- Directed by: K C Bokadia
- Written by: K C Bokadia
- Produced by: K C Bokadia
- Starring: Kainaat Arora; Mugdha Godse; Rachna Shyam; Zarina Wahab;
- Production company: BMB Productions
- Release date: 22 May 2026;
- Country: India
- Language: Hindi
- Box office: est. ₹0.07 crore

= Teesri Begum =

Teesri Begum is a 2026 Indian Hindi-language drama film written, directed, and produced by K.C. Bokadia. The lead roles are played by Kainaat Arora, Mugdha Godse, Rachna Shyam, Supriya Karnik, and Zarina Wahab.

The film was released on 22 May 2026, after a controversy regarding the depiction of Muslims and forced conversion and, in particular, the use of the Hindu devotional expression "Jai Shri Ram" by the Muslim male character, in the original version.

==Plot==

The film revolves around three women, Pooja Dixit (renamed as Nagma), Tabassum and Shabana.

Pooja, a Hindu woman, gets tricked into marrying Babban Khan, a Muslim man. After the wedding, she comes to know that Babban already has two wives, Tabassum and Shabana.

Later the three wives join hands and decide to fight the inglorious situation and to get out of their marital miseries.

==Cast==
- Kainaat Arora
- Mugdha Godse
- Rachna Shyam
- Zarina Wahab
- Asrar Khan
- Mainaz Khan

==Soundtrack==

The soundtrack for Teesri Begum was composed by Iqbal Darbar, Chandra Shekhar Varma, Kaushik Vikas, and Shabab Sabri. The songs were written by lyricist Kaushik Vikas.
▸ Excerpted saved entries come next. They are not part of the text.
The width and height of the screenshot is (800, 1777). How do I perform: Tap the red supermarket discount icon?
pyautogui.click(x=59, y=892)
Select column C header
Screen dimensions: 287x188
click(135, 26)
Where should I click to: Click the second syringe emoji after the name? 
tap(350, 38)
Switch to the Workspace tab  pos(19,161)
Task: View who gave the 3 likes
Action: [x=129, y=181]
The songs from the movie include Ek Hi Pal Me sung by Javed Ali and Hey Gange Maiya by Shabab Sabri.

==Controversy==

The film portrays a Hindu girl who is forced to convert to Islam after she gets married, and, in one scene, the Hindu holy words "Jai Shri Ram" were pronounced by the main male protagonist, a Muslim, who starts reciting them upon being attacked by his three Hindu wives. That scene in particular was perceived as offensive, as was the portrayal of Muslims as radicalists. The Central Board of Film Certification had objected to this scene and had directed Bokadia to remove it.
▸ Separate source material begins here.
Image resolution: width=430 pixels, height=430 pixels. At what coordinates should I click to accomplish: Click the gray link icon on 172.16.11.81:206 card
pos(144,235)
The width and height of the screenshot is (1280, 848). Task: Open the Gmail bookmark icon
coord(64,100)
This direction was challenged by Bokadia before the Bombay High Court. Initially, Bokadia had claimed hat he would not remove this scene and the concerned line of dialogue at any cost. Finally during a hearing before the Court, he agreed to replace the words with another line "Tumko Tumhare Bhagwan Ki Kasam", after which the High Court agreed to pass the film for release.

In an interview, the director, in order to refute the accusations of stereotypical portrayal of Muslims and religious bias, has stated that his film had been inspired by a true event.

==Reception==

In his review for News18, Pratik Shekhar praised the actors' performances in the film. Jaya Dwivedie, of Indiatv, praised the film and its message but criticised various aspects of the plot (its predictability, the length of the first half). A review by Rahul Mehra stated that it was "a rewarding and thought-provoking watch." Gagan Gurjar, on AsianNetNews.com, was positive about the approach of sensitive social issues in the film.

Film Information, however, criticised the overall production, in particular the direction and editing.